His workload is light and he thinks everyone's workload is all about starting up Firefox, WoW and booting Windows.
He may not have heard the word "virtualization", or even tried to copy large 20Gb files every 30 minutes.

The light benchmark is this:

"There's also a new light workload for 2011. This is a far more reasonable, typical every day use case benchmark. Lots of web browsing, photo editing (but with a greater focus on photo consumption), video playback as well as some application installs and gaming. This test isn't nearly as write intensive as the MOASB but it's still multiple times more write intensive than what we were running last year."

This is the heavy workload:

"2) I tried to cover as many bases as possible with the software I incorporated into this test.

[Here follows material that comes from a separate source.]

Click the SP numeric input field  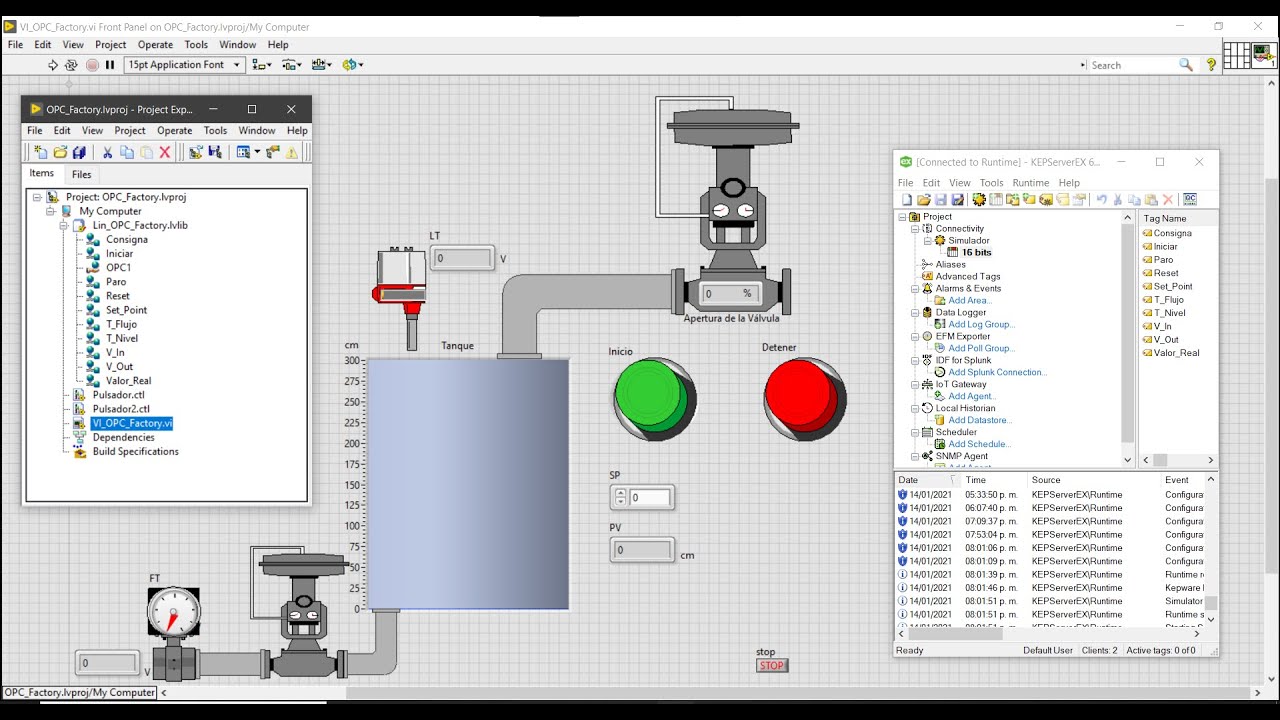pos(650,497)
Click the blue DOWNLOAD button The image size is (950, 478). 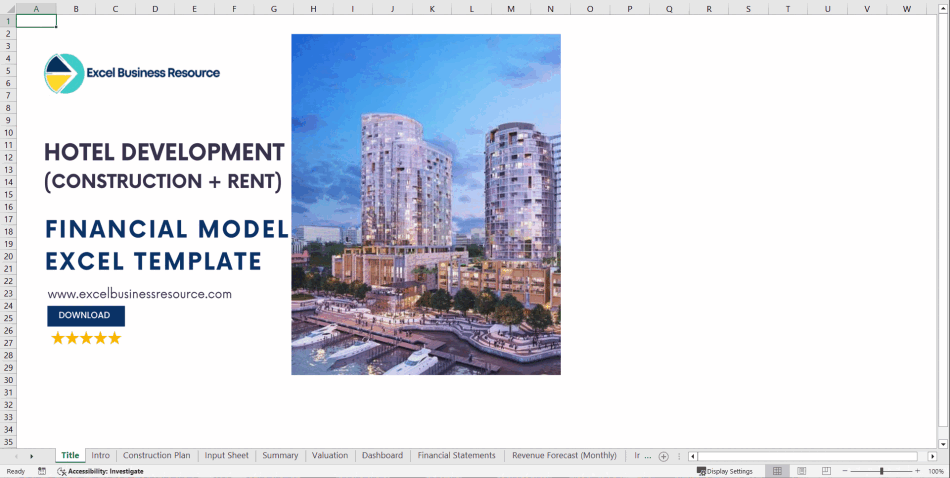click(x=85, y=316)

There's a lot of photo editing in Photoshop, HTML editing in Dreamweaver, web browsing, game playing/level loading (Starcraft II & WoW are both a part of the test) as well as general use stuff (application installing, virus scanning). I included a large amount of email downloading, document creation and editing as well. To top it all off I even use Visual Studio 2008 to build Chromium during the test.
"

How exactly does a faster ssd speed up your movie watching or browsing the web? How much faster is editing a document on one ssd versus another or saving it? Why do these benchmarks not show just how much time you can save in a real workflow? Who would do all that in a real workflow? If I am working in Xcode and compiling my code at various intervals then that's all I am doing.

This is why so many have asked for real world benchmarks and that's why anand included the graphs that I attached earlier in this thread. It shows that building chromium on a ssd vs a mechanical disk is a huge difference. But what's the difference between ssd 1 and ssd 2? It's minimal. So in my real workflow how much time am I going to really save by choosing one SSD over another? Never mind the reliability issues and that whole can of worms.